# Orojenesis Artifact - Customization
The ipython notebook file contains Orojenesis examples to customize bounds for various Einsums.
the ISCA'24 *"Mind the Gap: Attainable Data Movement and Operational Intensity Bounds for Tensor Algorithms"* paper. Please run install.sh to install software dependencies.

## 0.  Setup Software Dependencies 
 Please first run install.sh to install software dependencies.

In [None]:
import os
if "TIMELOOP_BASE_PATH" not in os.environ:
    timeloop_path = input("Please specify the path to Timeloop repo (default: " +  os.getcwd() + "/../):" ) or os.getcwd() + "/../"
    os.environ["TIMELOOP_BASE_PATH"] = timeloop_path
    os.environ["TIMELOOP_DIR"] = timeloop_path
os.environ["TIMELOOP_ENABLE_FIRST_READ_ELISION"] = "1"
print("Path to timeloop repo: ", os.environ["TIMELOOP_BASE_PATH"])
import pathlib
import src.utils as utils

## 1. Customization Example 
This section demonstrates how to customize workload definitions and mapper constraints for Orojenesis bound generation.

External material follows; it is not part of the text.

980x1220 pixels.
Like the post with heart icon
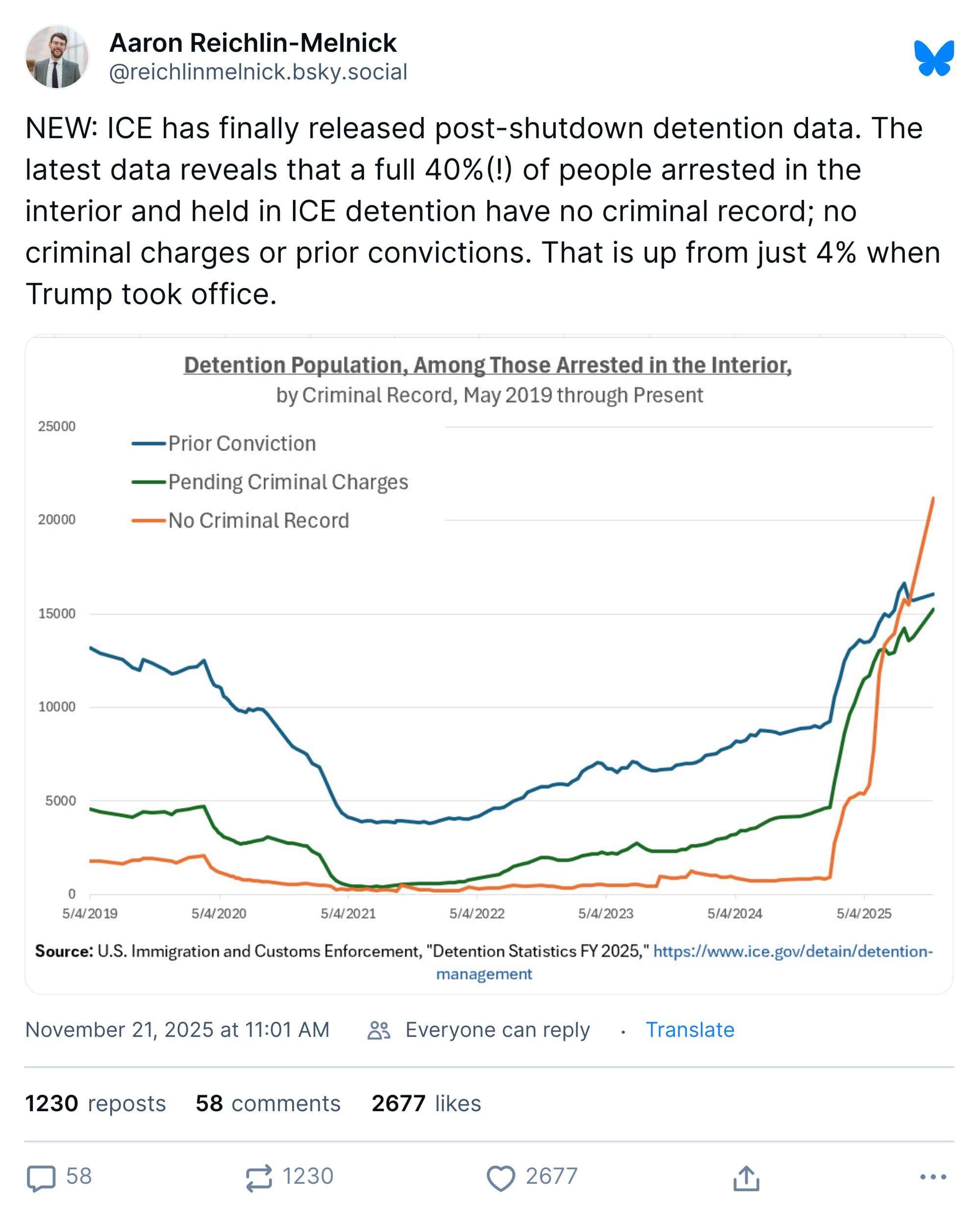click(x=501, y=1178)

- **Workload Definition**: The workload definition describes the tensor workload being analyzed.
    - <ins>Predefined Workload Classes</ins>: 
    We provide a base class named *Op* in `src/utils.py` that serves as an abstraction for different workload types. Currently, it supports convolution (*Conv*) and grouped batched matrix multiplication (*GBMM*). 
    - <ins>Defining New Einsum Shapes</ins>:
    If you need to handle a new Einsum shape beyond *Conv* and *GBMM*, you can easily extend the functionality by following the template provided in the Op class.
    - <ins>Problem Definition Output</ins>:
    The `to_yaml` function is responsible for converting the workload definition into a YAML format that adheres to the [Timeloop problem format](https://timeloop.csail.mit.edu/v4/input-formats/problem).
    
- **[Optional] Mapper**: The mapper specifies the search strategy and mapping constraints. 
    - <ins>Generic Mapper</ins>: We provide a generic mapper in `configs/single-einsum/mapper.yaml` that can work for most Einsum shapes. 
    - <ins>Workload-Specific Constraints</ins>: If you have knowledge of suboptimal or irrelevant search space options specific to your workload, you can define additional constraints in the mapper_constraints section of the mapper file. An example of this is provided in `configs/single-einsum/conv_mapper.yaml`.For *Conv* workloads. For more details on Timeloop mapper constraints,, please refer to [Timeloop mapper constraints](https://timeloop.csail.mit.edu/v4/input-formats/design/constraints).
    
The Speeder architecture is defined in `./outputs/single-einsum/arch.yaml`. In most cases, you won't need to modify this file.
    
## Example: Deriving Bounds for 1x1 Convolution

Let's assume we want to derive Orojenesis bounds for a 1x1 convolution with input channel size 32 and output channel size 16. Here's how to define the problem using the *Conv* class:

In [None]:
# Define the workload shape. 
prob = utils.Conv(R=1, S=1, C=32, K=16)
mapper_yaml = pathlib.Path('./configs/single-einsum/conv_mapper.yaml') 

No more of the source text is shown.